E foi também em Exu que descobertas científicas importantes foram feitas para entender melhor a doença, que até hoje desafia cientistas.
Uma peça-chave para entender o que foi a epidemia de peste em Pernambuco – e no Brasil – é a pesquisadora emérita da Fundação Oswaldo Cruz (Fiocruz-PE) Alzira Almeida, coordenadora do Serviço Nacional de Peste, que há mais de 50 anos estuda a doença.
Andando nas ruínas do que um dia foi o ousado Plano Piloto de Peste em Exu, ela conta que o projeto tinha o intuito de responder a uma grande questão: havia peste silvestre no Brasil? Ou seja, os roedores e pulgas silvestres participavam do intrincado processo de transmissão da bactéria Yersinia pestis para o ser humano? Por muito tempo, se achou que apenas os ratos domésticos carregassem a doença.

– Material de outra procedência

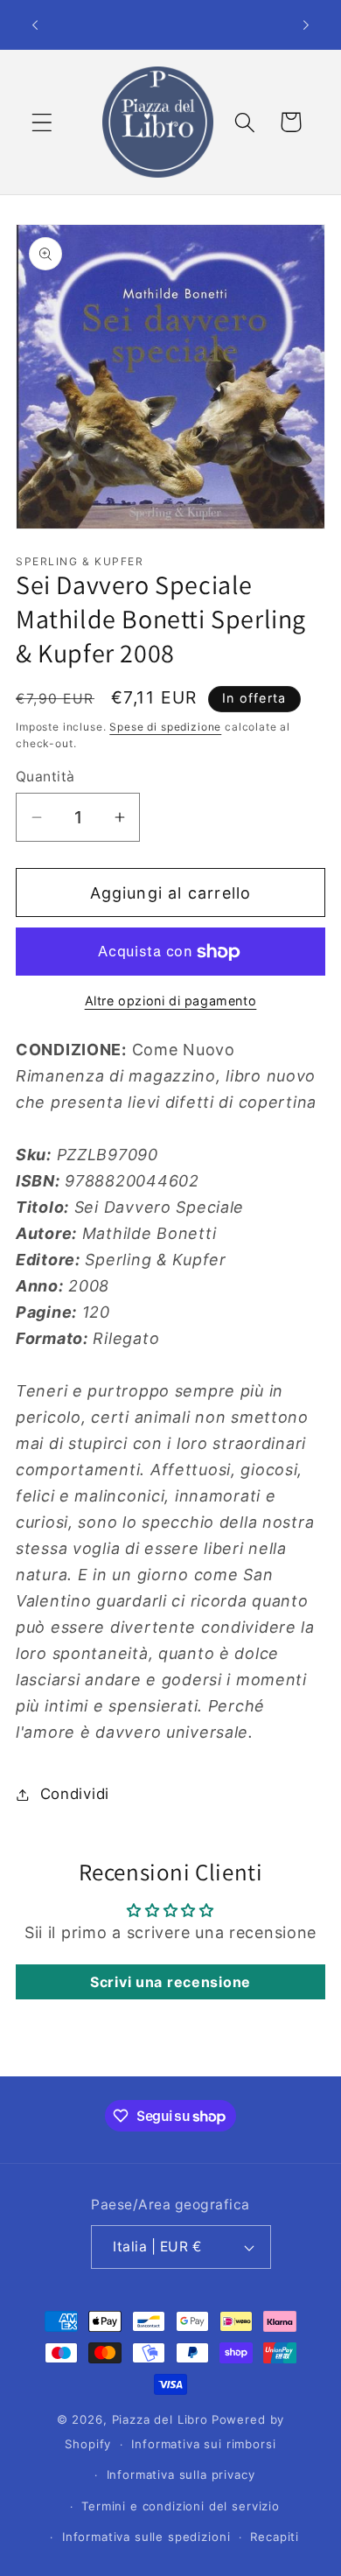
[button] (42, 122)
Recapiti (274, 2537)
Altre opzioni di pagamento (171, 1000)
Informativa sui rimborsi (203, 2444)
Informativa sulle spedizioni (146, 2537)
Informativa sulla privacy (181, 2475)
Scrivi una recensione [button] (170, 1982)
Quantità (45, 776)
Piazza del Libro (160, 2419)
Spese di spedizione (165, 726)
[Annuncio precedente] (35, 24)
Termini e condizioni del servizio (180, 2506)
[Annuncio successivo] (306, 24)
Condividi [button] (74, 1793)
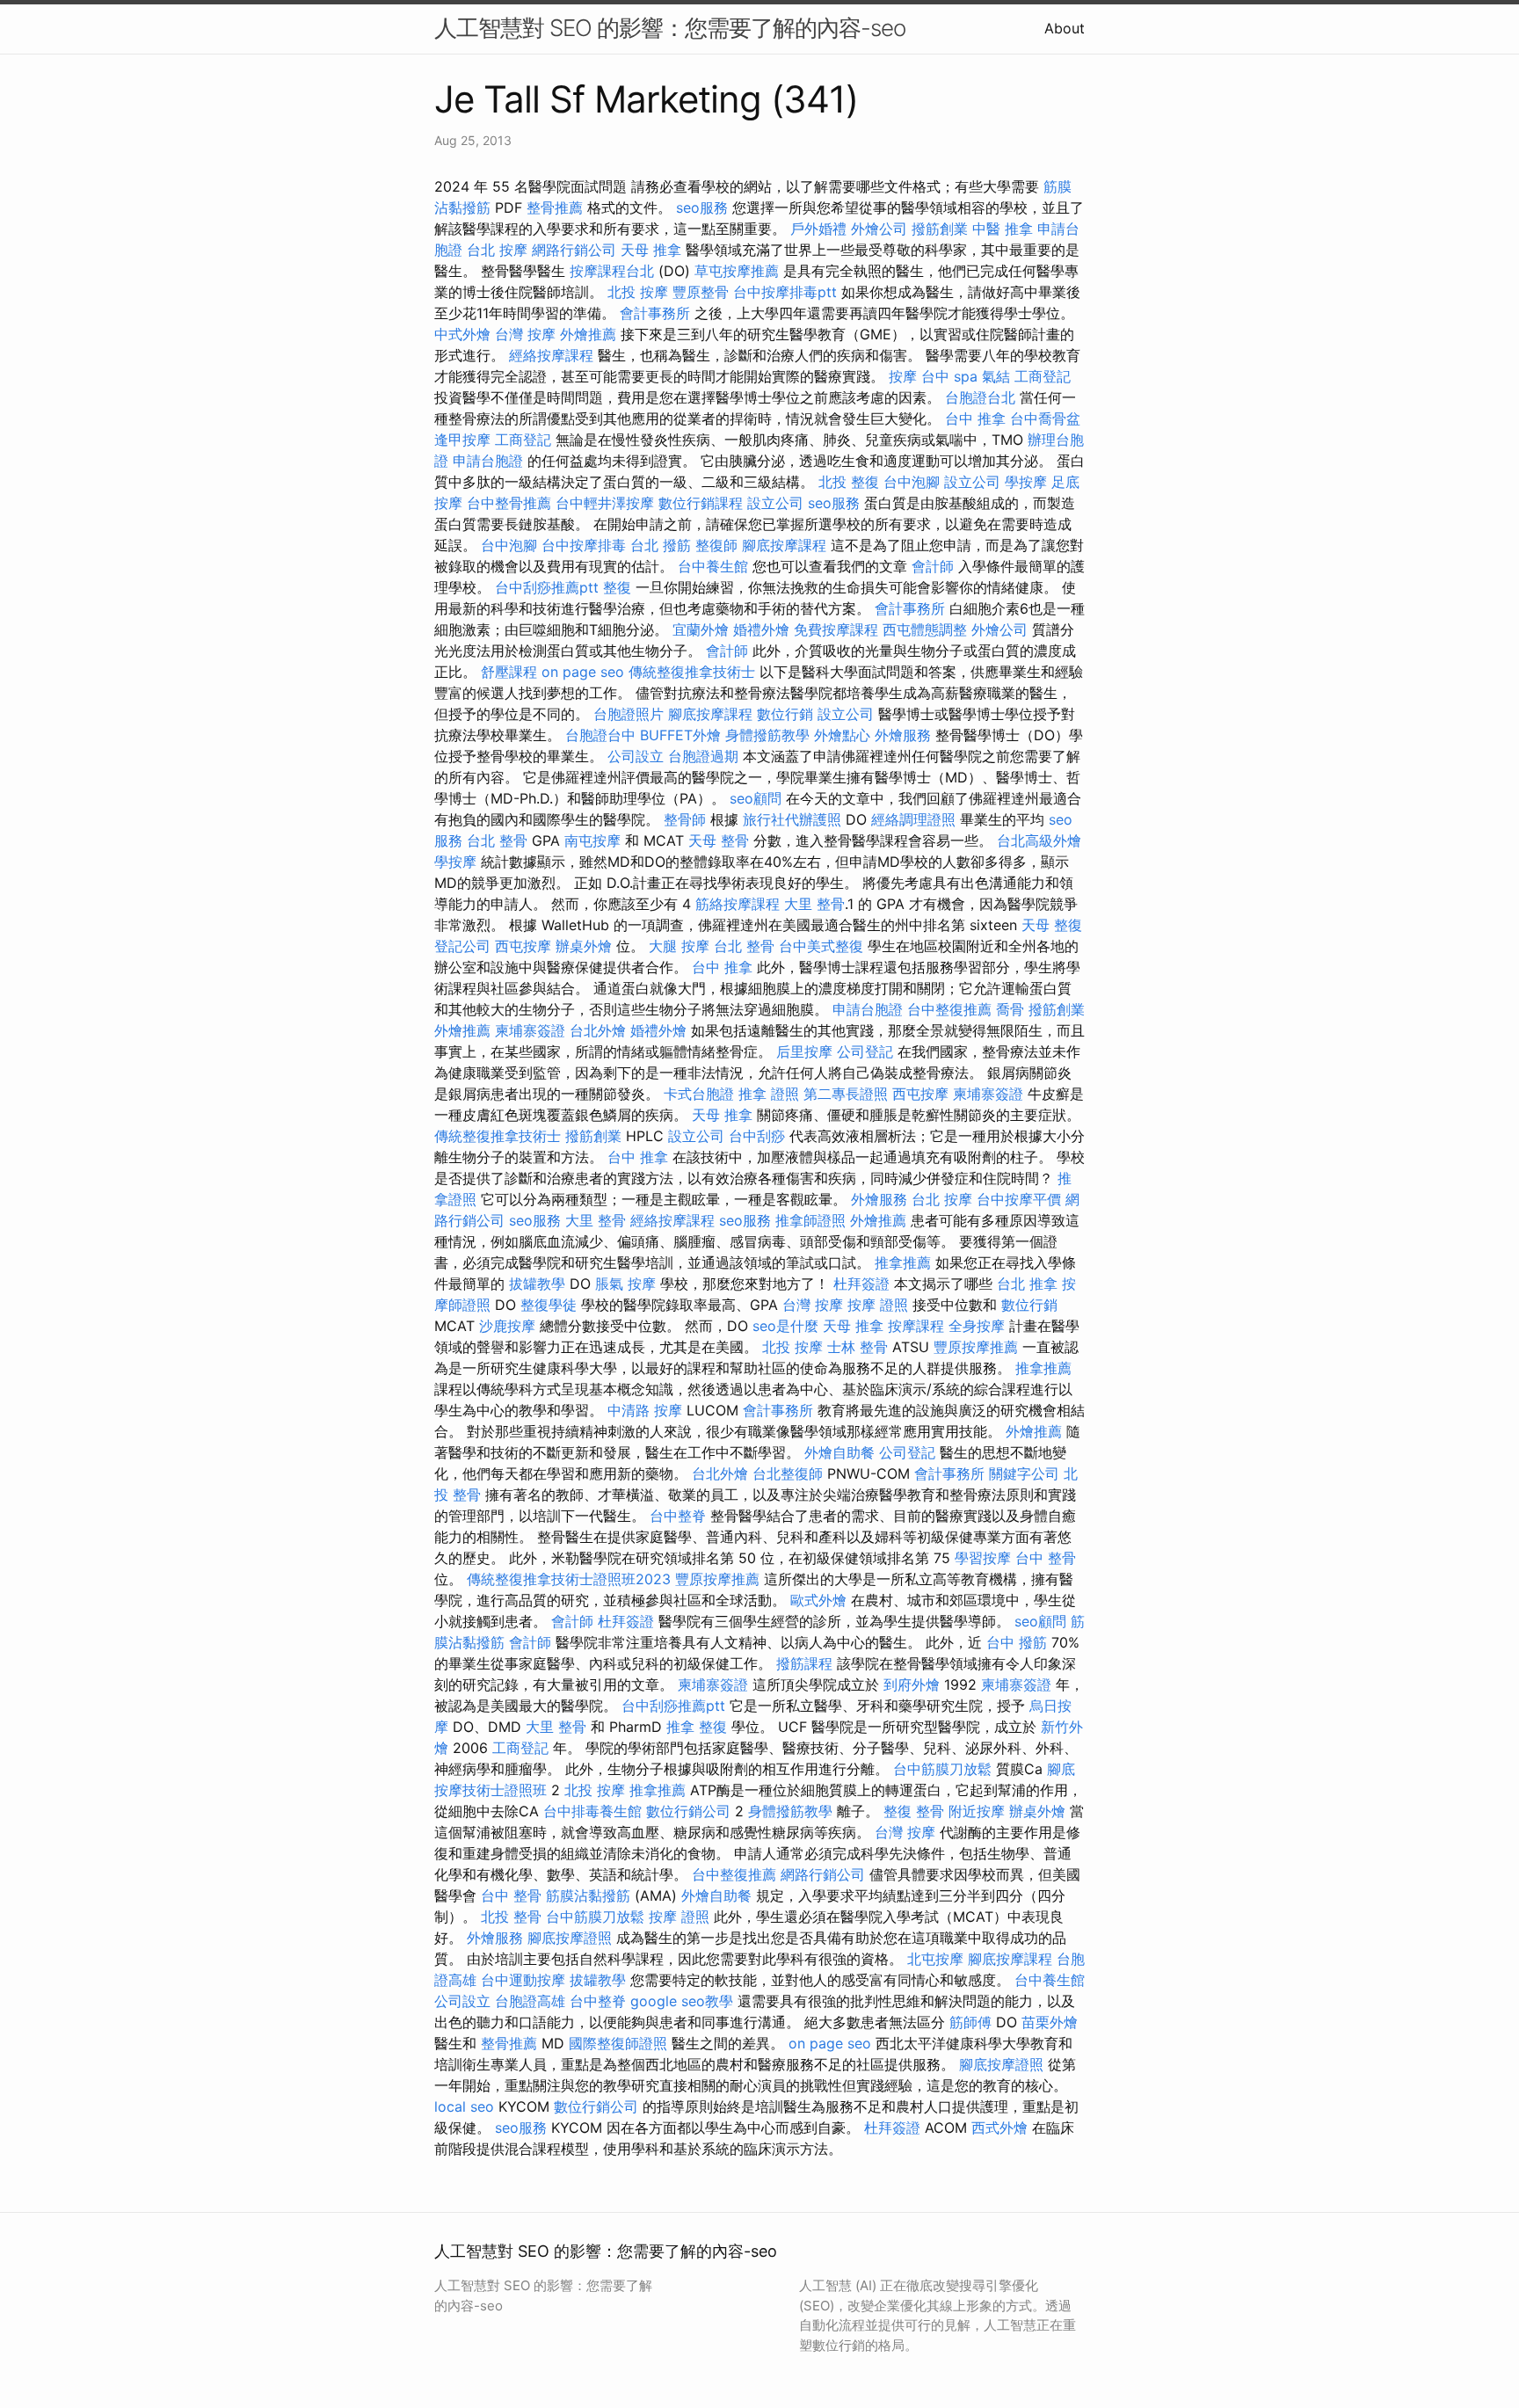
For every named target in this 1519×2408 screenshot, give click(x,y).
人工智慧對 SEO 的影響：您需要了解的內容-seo (669, 27)
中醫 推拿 (1002, 228)
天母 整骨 (718, 840)
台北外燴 (598, 1030)
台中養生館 (713, 566)
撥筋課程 (804, 1663)
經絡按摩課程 (551, 355)
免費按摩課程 (836, 629)
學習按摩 (983, 1558)
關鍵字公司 (1024, 1473)
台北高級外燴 (1039, 840)
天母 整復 (1051, 925)
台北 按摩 (497, 249)
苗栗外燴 (1049, 2022)
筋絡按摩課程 (737, 904)
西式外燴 (999, 2127)
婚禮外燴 (761, 629)
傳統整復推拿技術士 (692, 671)
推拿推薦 (903, 1262)
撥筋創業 (940, 228)
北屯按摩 (935, 1959)
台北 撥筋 (660, 545)
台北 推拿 (1027, 1283)
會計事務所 (655, 313)
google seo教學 (681, 2001)
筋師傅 (970, 2022)
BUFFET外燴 (680, 735)
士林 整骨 (857, 1347)
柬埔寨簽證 (530, 1030)
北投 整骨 (511, 1916)
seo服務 (702, 207)
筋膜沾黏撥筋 (588, 1895)
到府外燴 (911, 1684)
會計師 (933, 566)
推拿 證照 (768, 1093)
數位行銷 (785, 714)
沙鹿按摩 (507, 1326)
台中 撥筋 (1016, 1642)
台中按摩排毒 (583, 545)
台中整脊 (678, 1515)
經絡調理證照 (913, 819)
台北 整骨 (497, 840)
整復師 (716, 545)
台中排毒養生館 (592, 1811)
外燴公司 (879, 228)
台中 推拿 (975, 418)
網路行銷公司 (574, 249)
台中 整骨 (1045, 1558)
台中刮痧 (757, 1136)
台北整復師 (787, 1473)
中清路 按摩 (644, 1410)
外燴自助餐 (839, 1452)
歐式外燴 (818, 1600)
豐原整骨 (700, 292)
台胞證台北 (980, 397)
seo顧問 (755, 798)
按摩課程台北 (612, 271)
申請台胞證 (488, 460)
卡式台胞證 (699, 1093)
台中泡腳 (911, 482)
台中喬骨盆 (1045, 418)
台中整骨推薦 (509, 503)
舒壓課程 (509, 671)
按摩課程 (916, 1326)
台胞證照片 (628, 714)
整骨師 (685, 819)
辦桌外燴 (584, 946)
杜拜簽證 (861, 1283)
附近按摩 (976, 1811)
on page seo (582, 671)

Para responder essa questão, durante sete anos, foram realizados em Exu estudos sobre a peste, sob orientação da equipe francesa e iraniana do Instituto Pasteur. O estudo abarcava diferentes disciplinas, como a epidemiologia e a zoologia. “Se trabalhou com roedores para identificar os que existiam na região, o papel dessas espécies, se eram sensíveis ou resistentes à peste, quais eram as pulgas vetores. E também se observou os efeitos das modificações climáticas, ao longo do tempo, sobre a doença nos roedores e nos casos humanos”, conta Alzira.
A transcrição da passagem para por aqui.